The Guessing Game
In the previous post, we explored the physical reality of information through Maxwell’s Demon. We established that information is not abstract; it is physical. Reducing uncertainty (sorting the gas) requires energy, and erasing information releases heat.
But how does the Demon, or any intelligent observer, decide how to sort the world? If we are observing a system with billions of microscopic configurations but can only measure a few macroscopic facts (like average energy or any other data), how do we construct an honest model of that system?
We need a strategy. We need to play a Guessing Game.
In this post, we move from the physics of the Demon to the mathematics of Maximum Entropy. We will define the rules of this game, exploring how we can build probability distributions that are “maximally honest” about what we don’t know, while strictly adhering to the constraints of what we do know.
Imagine a world that can be in many microscopic configurations, which we’ll call (x). You play a game: at each round, you must guess its configuration. Your score is your long-run accuracy.
To do well, you need a probability distribution (p(x)): how likely each configuration is.
Probabilities are meaningless in a vacuum. They only make sense relative to a set of possibilities: the space of configurations (x).

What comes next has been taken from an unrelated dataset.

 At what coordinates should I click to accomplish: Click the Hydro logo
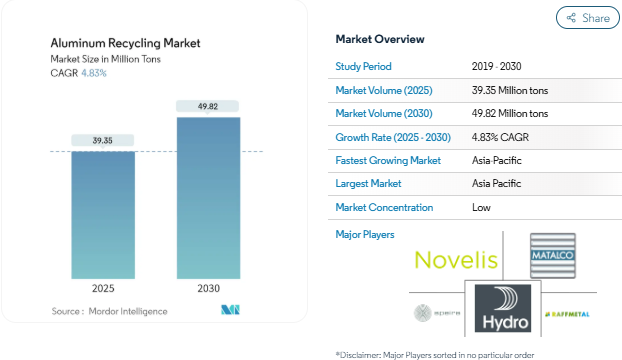tap(503, 308)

Once we specify that space, a natural question is: if we watched this world forever, what fraction of time would it spend in each configuration? That long-run fraction is what we’d like (p(x)) to capture.
If we knew absolutely nothing else, one honest option would be to treat every configuration as equally likely. This is the Principle of Indifference: If no configuration is privileged by your information, treat them equally. But in reality we almost always know something, e.g., some coarse summary of the world, like its average energy. These are a coarse fact about the world that doesn’t tell you exactly which (x) occurred, but does rule out many distributions. In other words, we know some macroscopic constraints on functions of (x), such as: \[\mathbb E_{x \sim p}[f_k(x)] = c_k.\]
A common textbook approach is to impose an energy constraint on the distribution. For now, we’ll keep things simple and work with a single constraint (we’ll generalise this framework later): \[\mathbb E_{x \sim p}[E(x)] = \bar E.\]
Now the problem becomes:
Choose a distribution (p(x)) that (1) satisfies the constraints we know, and (2) builds in as few extra assumptions as possible.
“As few extra assumptions as possible” is what the Maximum Entropy principle formalizes. The entropy is defined as the average surprise or uncertainty of a system. \[S[p] = E_{x \sim p}[Surprise(p(x))]\] is the average surprise under probability distribution (p). We’ll treat entropy more rigorously in the sections to follow. Broadly, entropy measures how “uninformative” or “unassuming” your distribution is:
- High entropy means many possibilities remain open; you’re not pretending to know too much.
- Low entropy means you’re committing strongly to particular configurations.
Maximizing entropy subject to constraints means: among all distributions that fit what we know, pick the one that leaves us maximally uncertain or maximally honest about our ignorance: (1) You encode exactly the information you have (the constraints), and (2) You do not fabricate any structure you don’t know. These represent two different philosophies about reality: Ontology (what the world is) vs. Epistemology (what we know about the world).
Winning the Game
Mathematically, MaxEnt is a constrained optimization problem: \[\max_{p} S[p]\quad\text{s.t.}\quad\mathbb E_p[f_k(x)] = c_k,\ \sum_x p(x)=1.\]
Using Lagrange multipliers, we convert this to an unconstrained problem (also called as Lagrangian): \[\max_{p} S[p] - \sum_k \lambda_k \mathbb E_p[f_k(x)] - \lambda_0\left(\sum_x p(x)-1\right).\]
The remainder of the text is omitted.